> _YOUR GOAL_: The lines to be copied run from the one containing "Click the info" to the end of the material below; reproduce them exactly, including both ends, and nothing more.

> _THE DATA_:
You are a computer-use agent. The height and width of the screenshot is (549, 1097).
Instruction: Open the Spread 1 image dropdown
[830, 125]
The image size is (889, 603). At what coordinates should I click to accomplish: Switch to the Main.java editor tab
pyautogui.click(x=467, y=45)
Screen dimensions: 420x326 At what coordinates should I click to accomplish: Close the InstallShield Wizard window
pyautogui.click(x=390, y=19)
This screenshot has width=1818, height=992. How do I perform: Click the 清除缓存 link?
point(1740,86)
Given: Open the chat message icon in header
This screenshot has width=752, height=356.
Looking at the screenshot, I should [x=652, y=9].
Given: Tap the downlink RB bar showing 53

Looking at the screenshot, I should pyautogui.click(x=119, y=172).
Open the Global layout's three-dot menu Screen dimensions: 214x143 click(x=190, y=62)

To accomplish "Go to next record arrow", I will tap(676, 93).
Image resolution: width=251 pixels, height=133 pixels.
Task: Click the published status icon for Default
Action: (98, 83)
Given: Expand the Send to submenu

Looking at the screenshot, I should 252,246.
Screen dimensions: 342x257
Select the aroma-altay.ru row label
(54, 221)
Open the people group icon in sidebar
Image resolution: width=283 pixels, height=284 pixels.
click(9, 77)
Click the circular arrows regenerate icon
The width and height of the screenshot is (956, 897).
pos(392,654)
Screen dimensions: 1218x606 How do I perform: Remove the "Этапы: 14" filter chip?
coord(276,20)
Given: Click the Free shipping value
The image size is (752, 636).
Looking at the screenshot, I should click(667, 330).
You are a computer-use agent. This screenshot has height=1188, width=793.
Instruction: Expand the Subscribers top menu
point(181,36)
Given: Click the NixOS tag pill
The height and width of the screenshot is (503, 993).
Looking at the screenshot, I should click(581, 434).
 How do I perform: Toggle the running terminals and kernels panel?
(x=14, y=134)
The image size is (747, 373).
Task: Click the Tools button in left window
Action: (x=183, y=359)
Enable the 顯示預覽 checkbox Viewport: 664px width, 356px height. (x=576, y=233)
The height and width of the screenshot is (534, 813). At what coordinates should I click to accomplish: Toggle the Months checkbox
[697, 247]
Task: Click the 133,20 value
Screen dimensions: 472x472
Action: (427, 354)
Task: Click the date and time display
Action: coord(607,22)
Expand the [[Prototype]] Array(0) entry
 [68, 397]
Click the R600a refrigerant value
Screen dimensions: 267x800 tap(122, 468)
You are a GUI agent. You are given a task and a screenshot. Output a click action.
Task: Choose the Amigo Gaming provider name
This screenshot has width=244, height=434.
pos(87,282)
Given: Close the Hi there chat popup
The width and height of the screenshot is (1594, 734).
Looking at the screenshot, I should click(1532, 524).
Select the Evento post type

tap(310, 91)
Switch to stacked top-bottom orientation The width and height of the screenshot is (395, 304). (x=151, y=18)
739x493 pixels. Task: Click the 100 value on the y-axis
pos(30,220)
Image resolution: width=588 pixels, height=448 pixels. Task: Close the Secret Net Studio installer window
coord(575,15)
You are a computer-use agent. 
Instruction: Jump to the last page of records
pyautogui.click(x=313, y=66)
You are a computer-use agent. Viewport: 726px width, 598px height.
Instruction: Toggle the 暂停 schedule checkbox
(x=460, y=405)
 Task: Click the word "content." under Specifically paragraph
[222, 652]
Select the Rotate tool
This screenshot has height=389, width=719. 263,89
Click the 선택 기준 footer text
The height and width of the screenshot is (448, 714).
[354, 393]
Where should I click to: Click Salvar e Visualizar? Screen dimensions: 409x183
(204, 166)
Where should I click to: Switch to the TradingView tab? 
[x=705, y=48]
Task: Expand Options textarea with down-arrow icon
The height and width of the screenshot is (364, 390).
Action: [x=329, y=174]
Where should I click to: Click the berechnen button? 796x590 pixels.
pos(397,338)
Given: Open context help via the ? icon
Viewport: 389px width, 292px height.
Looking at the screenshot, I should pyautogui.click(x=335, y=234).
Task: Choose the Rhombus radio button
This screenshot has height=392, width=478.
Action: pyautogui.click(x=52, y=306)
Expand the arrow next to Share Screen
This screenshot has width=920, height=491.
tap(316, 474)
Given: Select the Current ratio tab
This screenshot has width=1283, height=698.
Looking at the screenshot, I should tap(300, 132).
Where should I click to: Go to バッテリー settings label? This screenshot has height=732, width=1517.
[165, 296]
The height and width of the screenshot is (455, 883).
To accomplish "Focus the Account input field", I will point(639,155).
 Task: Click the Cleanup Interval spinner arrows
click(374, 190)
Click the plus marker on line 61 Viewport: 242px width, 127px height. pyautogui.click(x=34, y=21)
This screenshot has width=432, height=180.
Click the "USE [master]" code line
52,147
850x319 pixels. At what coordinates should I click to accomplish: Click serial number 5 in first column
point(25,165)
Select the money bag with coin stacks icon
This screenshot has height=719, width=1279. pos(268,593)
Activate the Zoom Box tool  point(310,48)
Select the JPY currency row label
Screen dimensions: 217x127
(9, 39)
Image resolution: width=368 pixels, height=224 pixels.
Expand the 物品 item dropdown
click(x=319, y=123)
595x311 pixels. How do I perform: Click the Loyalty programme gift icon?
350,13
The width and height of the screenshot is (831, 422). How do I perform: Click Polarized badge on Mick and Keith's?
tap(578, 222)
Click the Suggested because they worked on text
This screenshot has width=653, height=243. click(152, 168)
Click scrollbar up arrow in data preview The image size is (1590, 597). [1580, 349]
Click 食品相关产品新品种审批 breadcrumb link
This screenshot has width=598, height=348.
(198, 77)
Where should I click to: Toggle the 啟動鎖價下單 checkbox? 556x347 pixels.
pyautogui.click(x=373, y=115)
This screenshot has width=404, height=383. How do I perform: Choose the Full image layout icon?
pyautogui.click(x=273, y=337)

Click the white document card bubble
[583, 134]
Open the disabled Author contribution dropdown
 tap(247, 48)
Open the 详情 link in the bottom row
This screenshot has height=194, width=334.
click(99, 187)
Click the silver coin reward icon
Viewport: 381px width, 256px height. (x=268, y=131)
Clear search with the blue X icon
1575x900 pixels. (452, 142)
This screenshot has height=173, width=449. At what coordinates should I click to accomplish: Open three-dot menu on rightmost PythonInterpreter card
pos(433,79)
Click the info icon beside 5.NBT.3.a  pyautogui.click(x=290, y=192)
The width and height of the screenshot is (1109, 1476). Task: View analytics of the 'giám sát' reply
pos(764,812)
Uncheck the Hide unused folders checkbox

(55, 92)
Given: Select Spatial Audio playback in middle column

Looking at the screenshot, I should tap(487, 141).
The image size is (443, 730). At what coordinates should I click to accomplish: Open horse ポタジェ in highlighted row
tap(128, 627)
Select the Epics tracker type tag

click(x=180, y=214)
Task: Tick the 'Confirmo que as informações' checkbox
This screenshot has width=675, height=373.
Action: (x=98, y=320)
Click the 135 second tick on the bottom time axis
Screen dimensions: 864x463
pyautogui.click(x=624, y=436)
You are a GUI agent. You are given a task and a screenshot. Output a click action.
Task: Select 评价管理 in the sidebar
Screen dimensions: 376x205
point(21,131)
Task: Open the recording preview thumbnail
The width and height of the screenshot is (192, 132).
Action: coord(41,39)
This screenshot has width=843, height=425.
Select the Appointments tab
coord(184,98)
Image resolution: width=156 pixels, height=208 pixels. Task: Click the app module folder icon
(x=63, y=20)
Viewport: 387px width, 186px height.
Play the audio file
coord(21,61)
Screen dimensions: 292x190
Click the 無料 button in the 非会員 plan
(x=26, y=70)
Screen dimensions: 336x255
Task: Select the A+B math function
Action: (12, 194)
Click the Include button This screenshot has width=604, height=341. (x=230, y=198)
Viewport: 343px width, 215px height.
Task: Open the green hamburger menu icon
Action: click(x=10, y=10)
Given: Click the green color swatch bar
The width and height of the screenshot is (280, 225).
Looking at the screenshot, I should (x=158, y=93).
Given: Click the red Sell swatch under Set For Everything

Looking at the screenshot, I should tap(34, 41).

> _ANSWER BOX_:
Click the info icon beside 5.NBT.3.a  pyautogui.click(x=290, y=192)
The width and height of the screenshot is (1109, 1476). Task: View analytics of the 'giám sát' reply
pos(764,812)
Uncheck the Hide unused folders checkbox

(55, 92)
Given: Select Spatial Audio playback in middle column

Looking at the screenshot, I should tap(487, 141).
The image size is (443, 730). At what coordinates should I click to accomplish: Open horse ポタジェ in highlighted row
tap(128, 627)
Select the Epics tracker type tag

click(x=180, y=214)
Task: Tick the 'Confirmo que as informações' checkbox
This screenshot has width=675, height=373.
Action: (x=98, y=320)
Click the 135 second tick on the bottom time axis
Screen dimensions: 864x463
pyautogui.click(x=624, y=436)
You are a GUI agent. You are given a task and a screenshot. Output a click action.
Task: Select 评价管理 in the sidebar
Screen dimensions: 376x205
point(21,131)
Task: Open the recording preview thumbnail
The width and height of the screenshot is (192, 132).
Action: coord(41,39)
This screenshot has width=843, height=425.
Select the Appointments tab
coord(184,98)
Image resolution: width=156 pixels, height=208 pixels. Task: Click the app module folder icon
(x=63, y=20)
Viewport: 387px width, 186px height.
Play the audio file
coord(21,61)
Screen dimensions: 292x190
Click the 無料 button in the 非会員 plan
(x=26, y=70)
Screen dimensions: 336x255
Task: Select the A+B math function
Action: (12, 194)
Click the Include button This screenshot has width=604, height=341. (x=230, y=198)
Viewport: 343px width, 215px height.
Task: Open the green hamburger menu icon
Action: click(x=10, y=10)
Given: Click the green color swatch bar
The width and height of the screenshot is (280, 225).
Looking at the screenshot, I should (x=158, y=93).
Given: Click the red Sell swatch under Set For Everything

Looking at the screenshot, I should tap(34, 41).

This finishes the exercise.